The high volume data analysis and packet traffic is a primary driver for distribution of data processing. It aims to accelerate computations on live traffic data. For that purpose, an distributed IDS model plays an important role. This concept assumes that Distributed IDS (DIDS) consists of several IDS instances and often of both types host- and network based IDSs distributed in the operator’s network. All of them are able to communicate with each other and with a dedicated server responsible for aggregated data analysis and decision making. Each IDS instance collects data (and performs initial analysis or aggregation, depending on the concept), and then sends it to the central server. The IDS instance that collects data is often known as a probe or sensor. An exemplary solution following this approach is described in [25], where authors proposed that IDS instances located in different regions of the provider’s network are able independently to detect attacks and “warn” proper network devices operating in other regions.
Event Monitoring Enabling Responses to Anomalous Live Disturbances (EMERALD) [26] is an example of an another distributed network IDS that encompasses both monitoring and analysis components. This approach assumes that computation related to traffic analysis is spread throughout monitoring network nodes. Each node encompasses analysis component which uses both signature-based and Bayesian methods to detect intrusions. Completely another approach was adopted by originators of Dshield service.Footnote 5 They proposed centralized community-based firewall log correlation system which accepts logs from NIDS and firewalls around the Internet, aggregates them and then reports summaries on detected intrusions and possible attack activity. Information about detected attacks is available to network administrators in order to give them the ability to reconfigure and tune their security infrastructure.

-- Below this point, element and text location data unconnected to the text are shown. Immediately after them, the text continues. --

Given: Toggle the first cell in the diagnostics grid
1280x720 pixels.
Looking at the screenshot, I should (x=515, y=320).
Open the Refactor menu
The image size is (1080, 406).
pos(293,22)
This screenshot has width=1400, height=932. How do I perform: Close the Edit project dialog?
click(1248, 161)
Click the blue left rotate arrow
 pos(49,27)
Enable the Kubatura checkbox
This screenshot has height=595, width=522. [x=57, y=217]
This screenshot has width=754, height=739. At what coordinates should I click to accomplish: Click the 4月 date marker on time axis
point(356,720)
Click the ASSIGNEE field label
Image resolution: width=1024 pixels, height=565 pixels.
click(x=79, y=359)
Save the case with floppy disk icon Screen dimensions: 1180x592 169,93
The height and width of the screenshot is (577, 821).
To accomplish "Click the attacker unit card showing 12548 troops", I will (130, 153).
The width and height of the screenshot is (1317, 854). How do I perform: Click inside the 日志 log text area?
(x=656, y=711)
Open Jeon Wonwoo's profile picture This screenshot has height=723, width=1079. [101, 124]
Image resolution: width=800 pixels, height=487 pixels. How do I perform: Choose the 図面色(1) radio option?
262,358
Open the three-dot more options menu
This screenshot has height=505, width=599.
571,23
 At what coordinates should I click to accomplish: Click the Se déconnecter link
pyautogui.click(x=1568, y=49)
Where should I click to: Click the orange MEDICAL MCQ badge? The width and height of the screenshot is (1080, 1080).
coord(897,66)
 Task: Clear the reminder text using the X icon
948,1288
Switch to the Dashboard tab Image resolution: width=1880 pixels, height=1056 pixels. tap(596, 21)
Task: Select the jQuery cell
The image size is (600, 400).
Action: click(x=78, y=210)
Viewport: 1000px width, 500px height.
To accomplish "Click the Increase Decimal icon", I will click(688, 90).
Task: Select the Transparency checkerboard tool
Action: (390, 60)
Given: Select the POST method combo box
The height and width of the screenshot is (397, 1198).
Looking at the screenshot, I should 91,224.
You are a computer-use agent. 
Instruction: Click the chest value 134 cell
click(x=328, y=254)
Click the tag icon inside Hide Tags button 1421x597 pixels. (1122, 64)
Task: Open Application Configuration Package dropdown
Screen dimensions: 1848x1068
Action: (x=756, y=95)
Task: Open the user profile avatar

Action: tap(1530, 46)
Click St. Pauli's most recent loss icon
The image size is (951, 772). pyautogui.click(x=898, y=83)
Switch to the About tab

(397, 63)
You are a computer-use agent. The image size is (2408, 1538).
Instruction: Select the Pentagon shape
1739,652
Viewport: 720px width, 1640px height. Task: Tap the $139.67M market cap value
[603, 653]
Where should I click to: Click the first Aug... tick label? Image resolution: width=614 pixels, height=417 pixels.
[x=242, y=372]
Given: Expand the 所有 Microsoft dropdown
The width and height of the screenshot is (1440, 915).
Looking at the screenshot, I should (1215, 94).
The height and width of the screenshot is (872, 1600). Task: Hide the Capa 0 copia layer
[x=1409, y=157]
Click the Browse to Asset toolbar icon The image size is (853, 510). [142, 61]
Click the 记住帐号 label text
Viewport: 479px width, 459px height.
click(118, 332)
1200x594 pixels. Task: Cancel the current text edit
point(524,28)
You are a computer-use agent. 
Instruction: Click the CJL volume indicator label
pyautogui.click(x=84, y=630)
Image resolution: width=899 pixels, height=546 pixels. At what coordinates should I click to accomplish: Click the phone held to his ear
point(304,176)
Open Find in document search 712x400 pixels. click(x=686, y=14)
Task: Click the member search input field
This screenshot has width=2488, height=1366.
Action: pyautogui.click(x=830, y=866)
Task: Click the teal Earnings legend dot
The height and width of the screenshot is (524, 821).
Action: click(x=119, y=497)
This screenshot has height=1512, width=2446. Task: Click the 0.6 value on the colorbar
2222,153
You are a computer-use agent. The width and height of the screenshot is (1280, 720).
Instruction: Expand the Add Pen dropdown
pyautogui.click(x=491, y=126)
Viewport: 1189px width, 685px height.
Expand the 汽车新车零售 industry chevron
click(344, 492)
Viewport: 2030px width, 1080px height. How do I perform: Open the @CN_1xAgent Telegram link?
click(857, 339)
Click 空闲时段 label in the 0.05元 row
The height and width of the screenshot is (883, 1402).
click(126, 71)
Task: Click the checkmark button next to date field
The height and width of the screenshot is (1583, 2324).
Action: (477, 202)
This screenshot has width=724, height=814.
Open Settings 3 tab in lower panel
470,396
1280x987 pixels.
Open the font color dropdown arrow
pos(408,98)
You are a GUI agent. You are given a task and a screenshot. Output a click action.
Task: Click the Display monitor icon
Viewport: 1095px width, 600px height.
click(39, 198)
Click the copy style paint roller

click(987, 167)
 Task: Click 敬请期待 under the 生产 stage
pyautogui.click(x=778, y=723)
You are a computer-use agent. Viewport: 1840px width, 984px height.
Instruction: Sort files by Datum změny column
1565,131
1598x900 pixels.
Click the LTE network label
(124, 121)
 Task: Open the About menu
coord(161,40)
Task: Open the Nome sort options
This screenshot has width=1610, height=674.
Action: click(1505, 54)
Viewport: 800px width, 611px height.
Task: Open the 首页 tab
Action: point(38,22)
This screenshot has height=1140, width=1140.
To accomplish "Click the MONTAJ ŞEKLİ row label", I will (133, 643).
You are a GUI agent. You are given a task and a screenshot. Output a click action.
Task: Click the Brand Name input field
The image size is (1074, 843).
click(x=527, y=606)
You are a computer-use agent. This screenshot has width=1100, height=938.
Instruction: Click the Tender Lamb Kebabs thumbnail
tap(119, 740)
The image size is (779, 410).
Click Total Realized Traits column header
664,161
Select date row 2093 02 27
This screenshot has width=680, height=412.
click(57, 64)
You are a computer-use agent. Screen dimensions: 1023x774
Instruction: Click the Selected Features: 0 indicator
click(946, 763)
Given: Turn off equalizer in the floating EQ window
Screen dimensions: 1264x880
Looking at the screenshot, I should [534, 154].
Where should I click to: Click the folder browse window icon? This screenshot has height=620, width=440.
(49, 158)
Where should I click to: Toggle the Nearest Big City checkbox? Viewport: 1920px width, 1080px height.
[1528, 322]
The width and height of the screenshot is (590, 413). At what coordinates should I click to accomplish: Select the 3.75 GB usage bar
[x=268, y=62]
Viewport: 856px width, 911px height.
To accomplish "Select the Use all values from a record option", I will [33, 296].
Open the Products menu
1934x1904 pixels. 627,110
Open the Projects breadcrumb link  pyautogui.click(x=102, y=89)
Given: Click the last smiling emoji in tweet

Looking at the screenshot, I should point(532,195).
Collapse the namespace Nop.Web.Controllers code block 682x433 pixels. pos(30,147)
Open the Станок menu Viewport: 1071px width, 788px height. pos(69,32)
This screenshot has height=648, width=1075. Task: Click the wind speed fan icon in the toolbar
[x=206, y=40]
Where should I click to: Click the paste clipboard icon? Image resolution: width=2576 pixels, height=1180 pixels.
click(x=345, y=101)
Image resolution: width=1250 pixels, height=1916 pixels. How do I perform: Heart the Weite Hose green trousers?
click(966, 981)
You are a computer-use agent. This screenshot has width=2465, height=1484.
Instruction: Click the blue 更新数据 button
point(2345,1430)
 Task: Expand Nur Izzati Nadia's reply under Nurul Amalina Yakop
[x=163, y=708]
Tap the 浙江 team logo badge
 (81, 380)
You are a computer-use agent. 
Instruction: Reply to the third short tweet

An another approach assumes that IDS instances run not only on dedicated machines but also use hypervisor layer (a hypervisor is a platform to run VMs) for monitoring and analyzing communications between VMs, between hypervisor and VM and within the hypervisor based virtual networks. The so-called VM introspection based IDS (VMI-IDS) architecture was described for the first time in [27]. It should be noted that attack detection might be performed by applications residing on VM or at the host machine layer—as a hypervisor-based IDS.